Acute, Sub-acute and Chronic Pain

Pain is generally classified as being acute or chronic:
 

  • Acute pain begins quickly or suddenly and may be severe. However, acute pain lasts a short time (always under three to six months, sometimes just a few days or hours) and then goes away on its own.
  • Sub-acute pain is defined as being between acute and chronic. 
  • Chronic pain may be mild or severe and is characterized by its persistence.  It is defined as pain lasting longer than six months.

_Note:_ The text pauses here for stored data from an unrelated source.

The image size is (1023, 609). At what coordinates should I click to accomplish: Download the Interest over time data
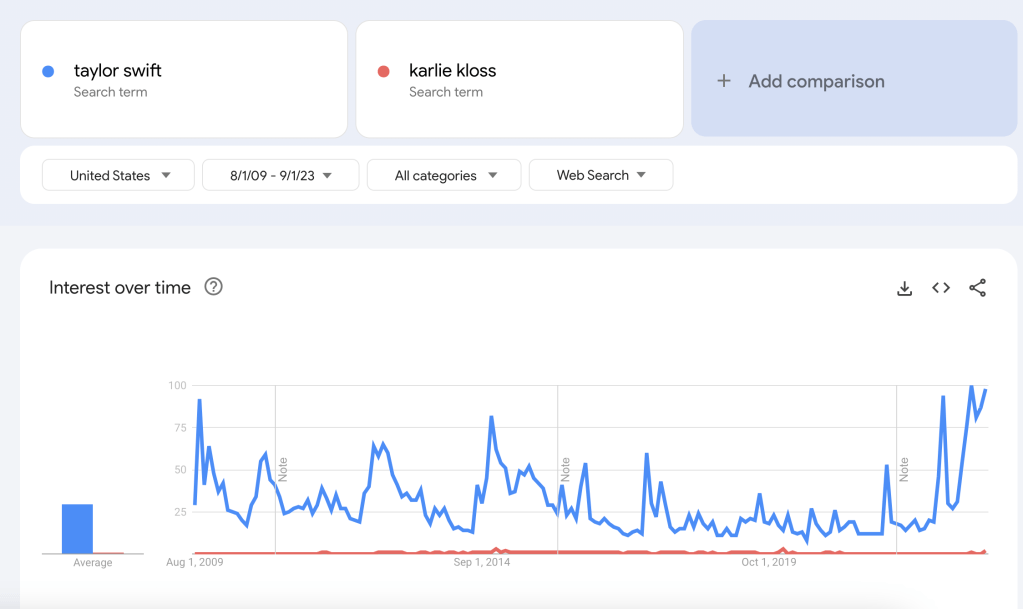tap(904, 288)
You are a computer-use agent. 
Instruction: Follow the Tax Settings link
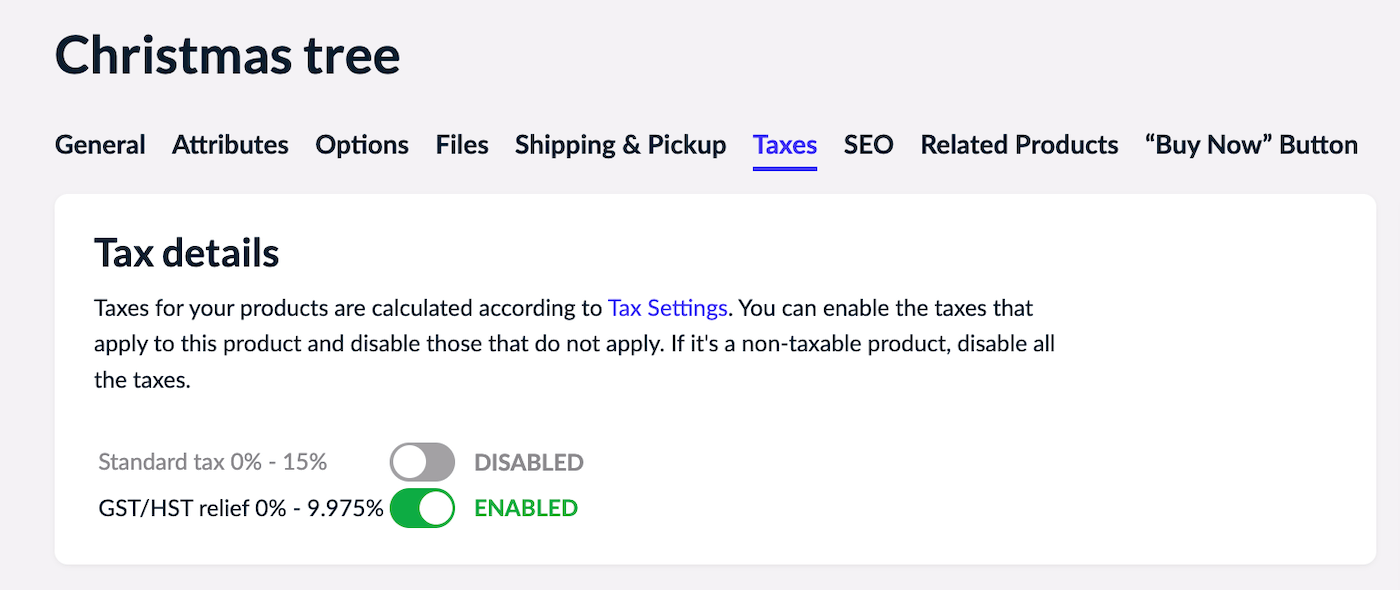(x=667, y=308)
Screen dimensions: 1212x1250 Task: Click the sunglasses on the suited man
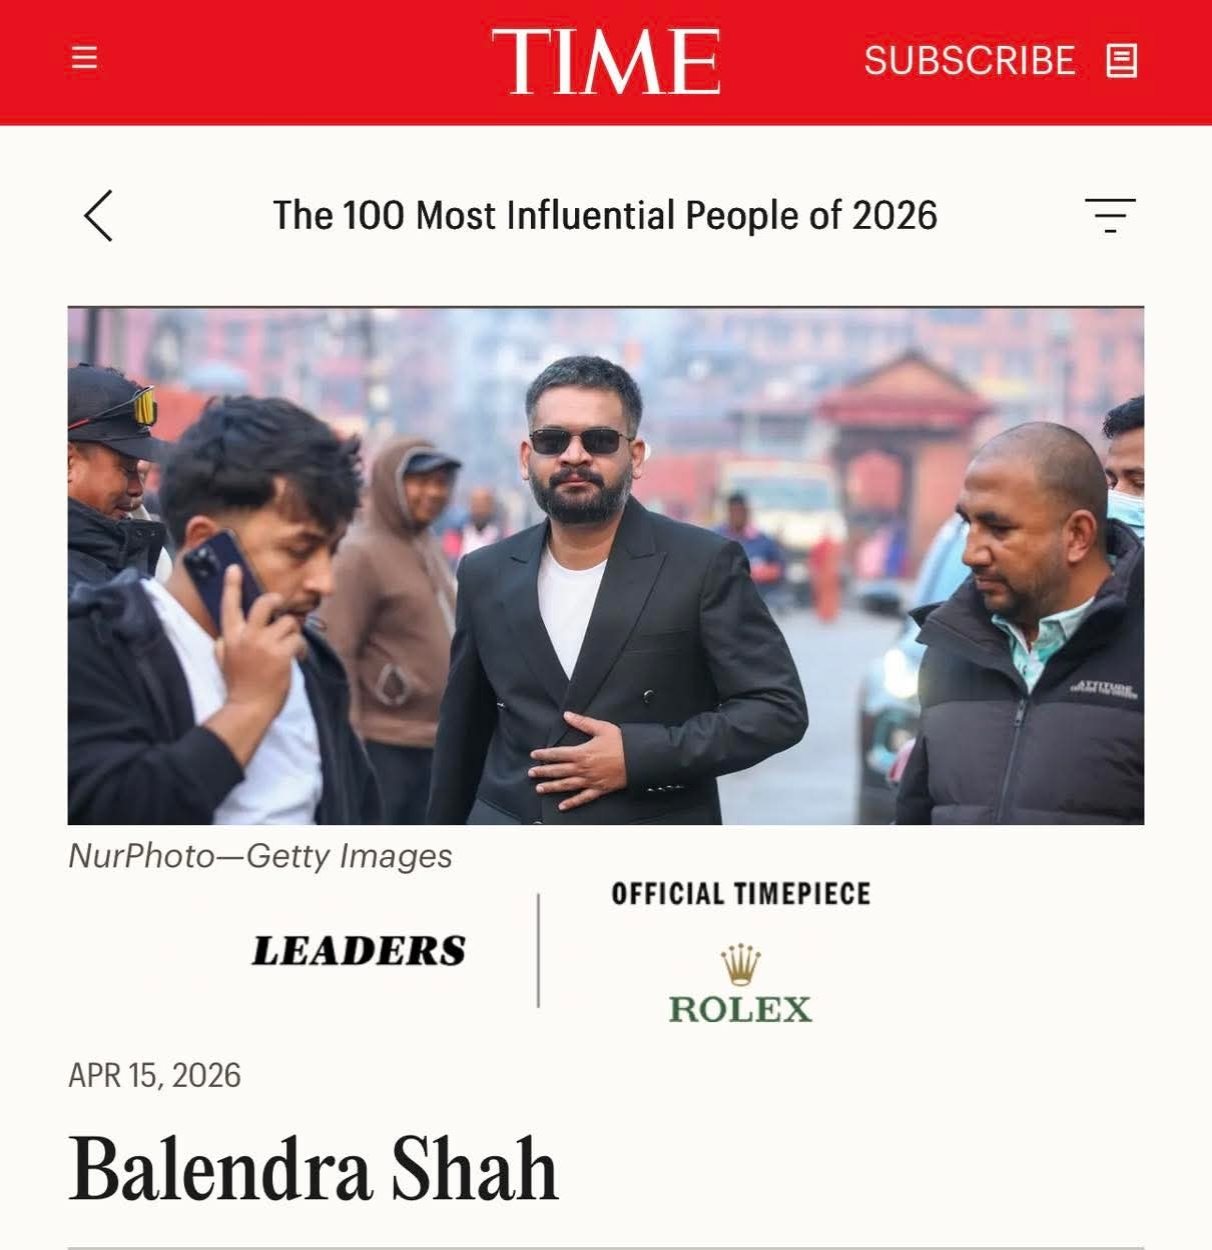click(x=578, y=440)
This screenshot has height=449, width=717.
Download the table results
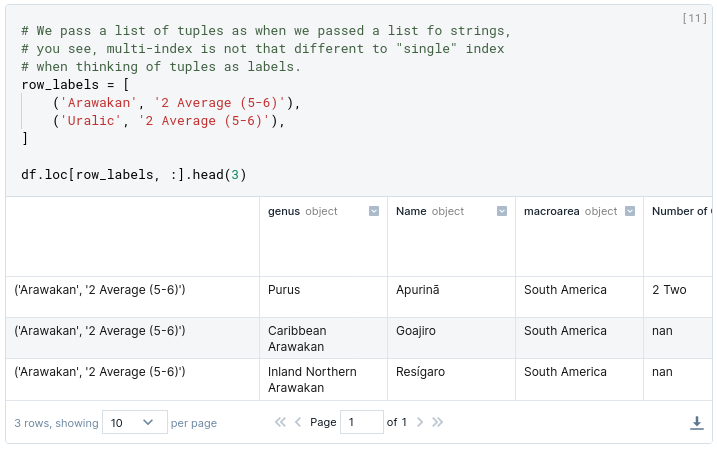(696, 422)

It is possible for acute pain to transition into chronic pain.

Patient Pain Evaluation

The evaluation begins with a comprehensive medical history and physical and neurological examination to determine the source of the pain. The pain specialist asks if pain developed as a result of a specific event, accident, injury, and how has it changed over time.  Pain can be described in terms of intensity, duration, associated symptoms (such as nausea or weakness), and what reduces or worsens pain. Pain patients are encouraged to record pain symptoms and activities or events in a pain diary.  The patient's written record is helpful to diagnose and management pain.

Pain is rated on a scale from zero to 10; zero being no pain and 10 being the worse pain imaginable. A pain drawing helps the patient to indicate pain locate, intensity, and type.

Pediatric patients use a similar pain rating scale.  However, pictures of facial changes (i.e., smile, frown) help children describe their pain.

Diagnostic tests confirm the physician's diagnosis.  Imaging tests include computed tomography (CT), magnetic resonance imaging (MRI), and diagnostic injections. Spinal injections offer diagnostic value by providing information about the pain source (i.e., Facet Joint and Medial Branch Block).

Treatment Options

Pain specialists develop the treatment program to meet an individual patient's needs.  The physician considers:

 

  • Type and nature of the pain
  • Pain history
  • Patient’s general health, existing conditions (i.e., diabetes)
  • Mental health
  • History of substance abuse
  • Family situation
  • Patient’s preferences

 

Many pain specialists combine therapies. Sometimes a patient is surprised to learn that a treatment that failed to provide relief before is effective when combined with another therapy.

Pain specialists counsel patients to manage their expectations. In some cases, complete pain relief is not possible. Treatments may only provide partial relief.

Treatment may include:

 

  • Medications
  • Non-steroidal anti-inflammatory drugs (NSAIDs)
  • Muscle relaxants
  • Anti-depressants
  • Anti-seizure drugs (these have been found effective in treating certain types of neuropathic pain)
  • Narcotics (opioids)
  • Injection therapies
  • Radiofrequency Ablation (RF Rhizotomy)
  • Spinal Cord Stimulation  
  • Spinal Pump (Intrathecal Pump)

Pain Management Improves Quality of Life

Pain medicine advances help thousands of patients every day.  There are many ways to control pain and improve your quality of life.